We have already alluded to "the Fathers of the English Church,” and to a respectable body of the clergy, at whose earnest entreaty, and on whose promise of support, Mr. Richmond undertook that important publication. At the same time, they submitted to his consideration the propriety of confining his selections from the writings of the Reformers to four octavo volumes.

In yielding to the wishes of his clerical brethren, amongst whom was the late Mr. Robinson, of Leicester, and Dr. Gilbee, the rector of Barby, in Northamptonshire, he considered the whole body of his advisers as responsible for the expenses, and pledged to carry him through the hazard of the undertaking: and with this idea, he announced the proposed work, under the sanction of a joint editorship. The selection was, however, left to his own discretion ; and trusting too implicitly to the reputation and merits of the Reformers, and judging of the public mind by his own estimation of their writings, he extended the work to eight volumes.
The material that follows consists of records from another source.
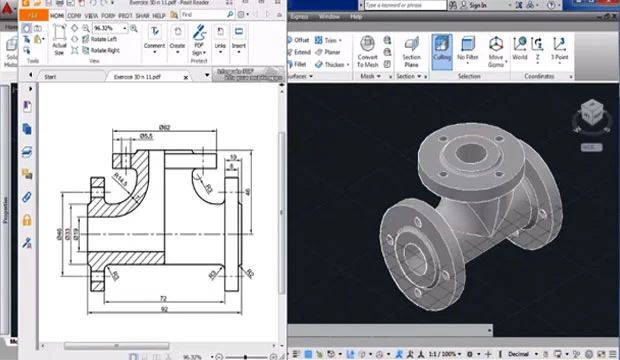620x360 pixels.
Task: Click the Actual Size icon
Action: [x=59, y=40]
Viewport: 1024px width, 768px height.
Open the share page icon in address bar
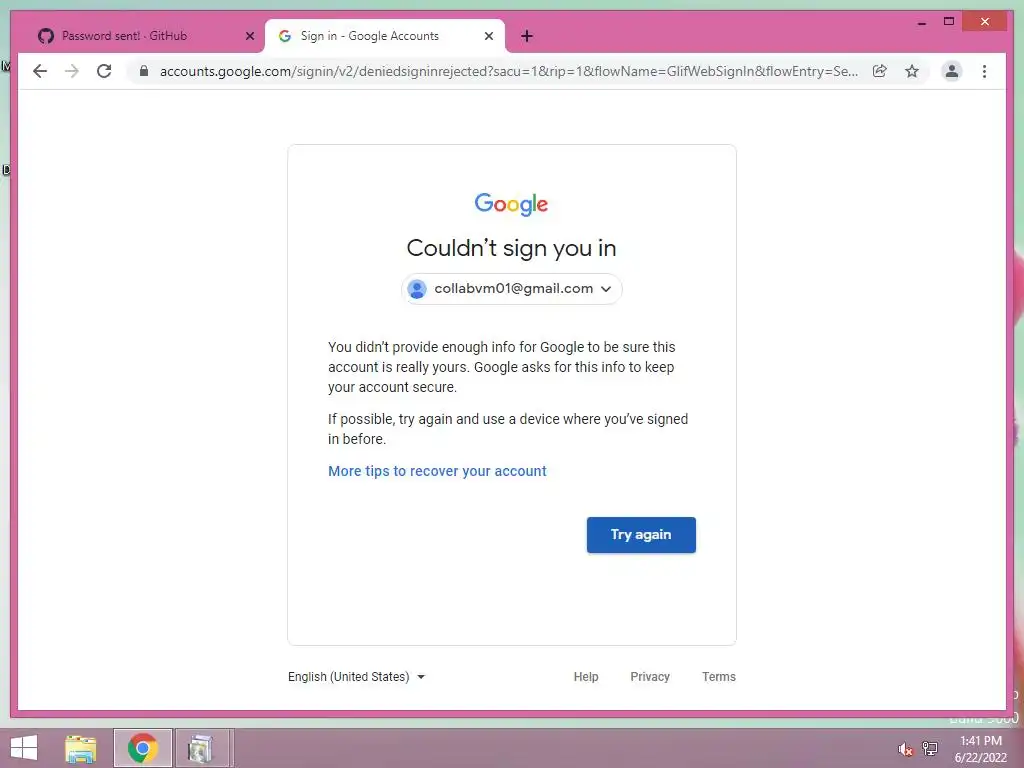[880, 71]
Admitting the value of his materials, we still question the propriety of increasing the size of the publication; not only because the risk was doubled, but also, because the purchase was rendered too expensive for the generality of theological readers. Whatever might be the cause, the sale was comparatively slow. It neither fulfilled the expectations of Mr. Richmond and his friends, nor was it in any way commensurate with the sterling value of the work. The spirit of the age was not sufficiently advanced to appreciate the importance of such an undertaking, though its merits are now generally admitted, and it has become a book of acknowledged reference. And yet it was allowed by competent judges that the editor had performed his office of selection with great fidelity; including the sentiments of all, and excluding none; mingling with them no comments of his own, but leaving the reader to the free and unfettered exercise of his judgment.

Worldly policy, however, was not one of the qualifications of the subject of this Memoir : he was by no means fitted for transactions of a secular nature. None possessed more of the harmlessness of the dove-few had less of the cautious prudence of the serpent.*

The sale of "The Fathers” was insufficient to defray the expenses of publication; and in the summer of 1814, on a balance of accounts, it appeared that Mr. Richmond was indebted to his publisher in the sum of 20001. ; and that he had no means of defraying this large amount, but by the stock in hand.
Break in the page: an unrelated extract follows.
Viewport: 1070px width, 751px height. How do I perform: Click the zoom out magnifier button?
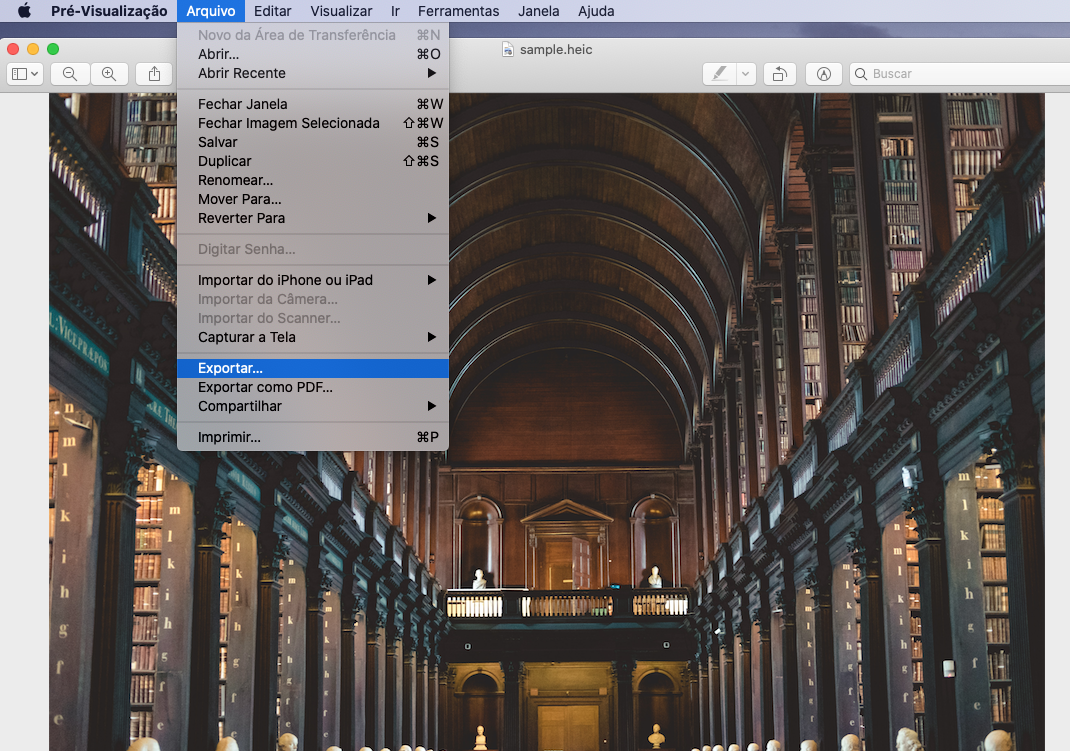tap(70, 74)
These pecuniary embarrassments lay heavy on the mind of Mr. Richmond, and deeply affected his spirits. His depression was observed by his friends ; but it was not without difficulty he was prevailed on to disclose the cause. He was a man of most delicate feeling, and shrunk from the idea of calling on others for relief.
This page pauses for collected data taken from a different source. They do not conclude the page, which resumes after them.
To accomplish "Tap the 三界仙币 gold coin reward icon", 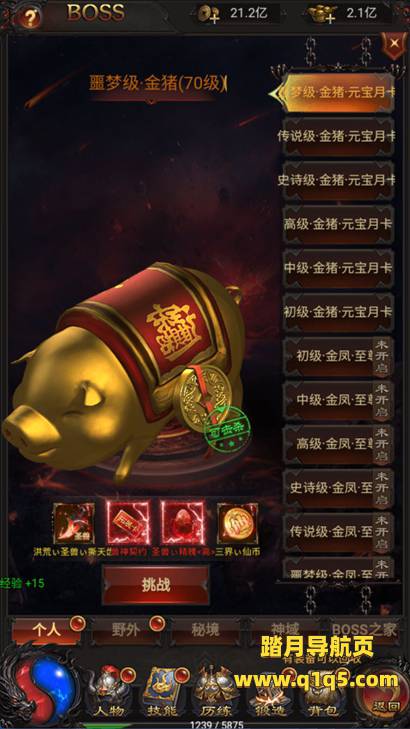I will point(237,523).
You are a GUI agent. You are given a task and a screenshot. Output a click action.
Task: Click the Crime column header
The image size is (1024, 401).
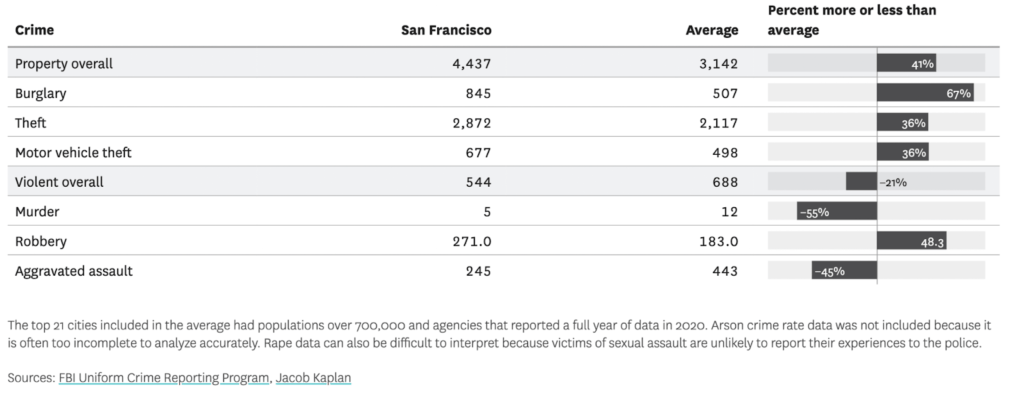pyautogui.click(x=34, y=30)
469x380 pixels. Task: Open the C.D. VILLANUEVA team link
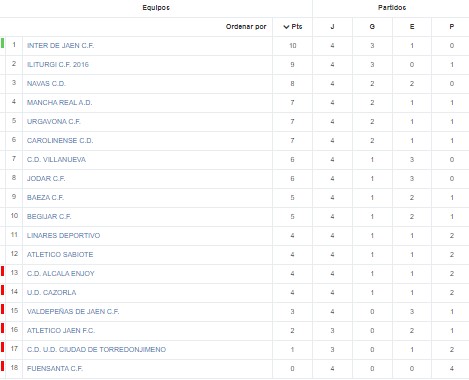(x=56, y=160)
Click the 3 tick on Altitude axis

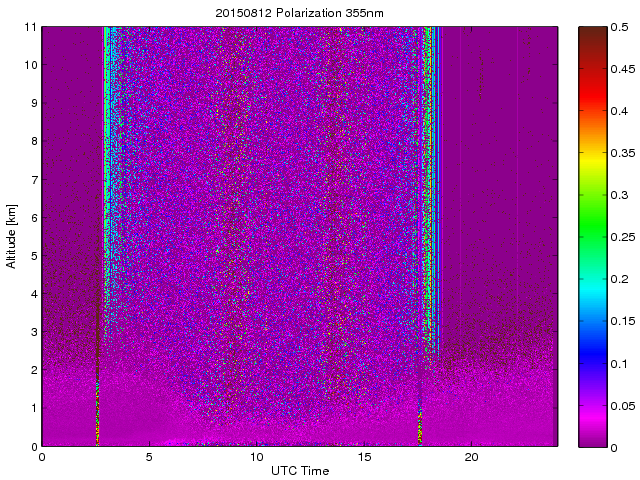click(33, 332)
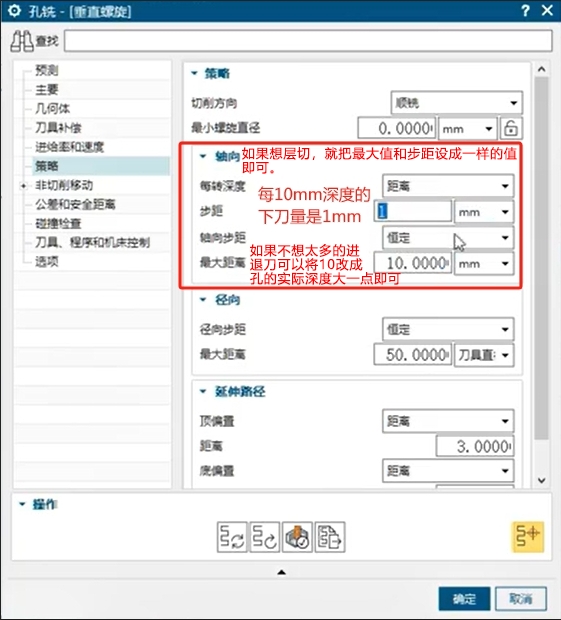This screenshot has width=561, height=620.
Task: Click the yellow display path icon
Action: pyautogui.click(x=528, y=537)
The knowledge of these facts induced many of his friends to exert themselves in the sale of " The Fathers ;" and by their exertions, in the course of about fifteen months, the whole debt was discharged.

It is not intended, by the above remarks, to reflect on the parties with whom the work originated, or on the persons employed in its publication : yet it is but common justice to our much esteemed friend, to explain to the world a transaction, to which no small blame has been attached, yet in which nothing is to be regretted but the increased size of the work, and his want of knowledge in the business-part of its publication. In the pecuniary transactions of life, Mr. Richmond preserved an undeviating rectitude. With an income never exceeding 4001. or · 5001. ; till within a few years of his decease; and with a family of twelve children, to be maintained and educated, (with the exception of two, who died in infancy,) it is much to his credit that he provided things honest in the sight of all men, "owing no man any thing," and depending only on his own resources. With respect to the difficulties arising from the publication of “ The Fathers,” he ever considered himself entitled to public sympathy and relief, having undertaken the work, not indeed with the security of legal instruments, yet with the implied en

* Mr. Richmond's aversion to the affairs of this life, and his consequent unfitness for them, is portrayed in the following anecdote.--He was on a visit to his friend Mr. F., who excused his absence by saying “I must leave you for an hour, Richmond, to do penance at our parish vestry.” “If,” replied Mr, Riehmond, “it is penance to you, it would be a perfeet purgatory to me."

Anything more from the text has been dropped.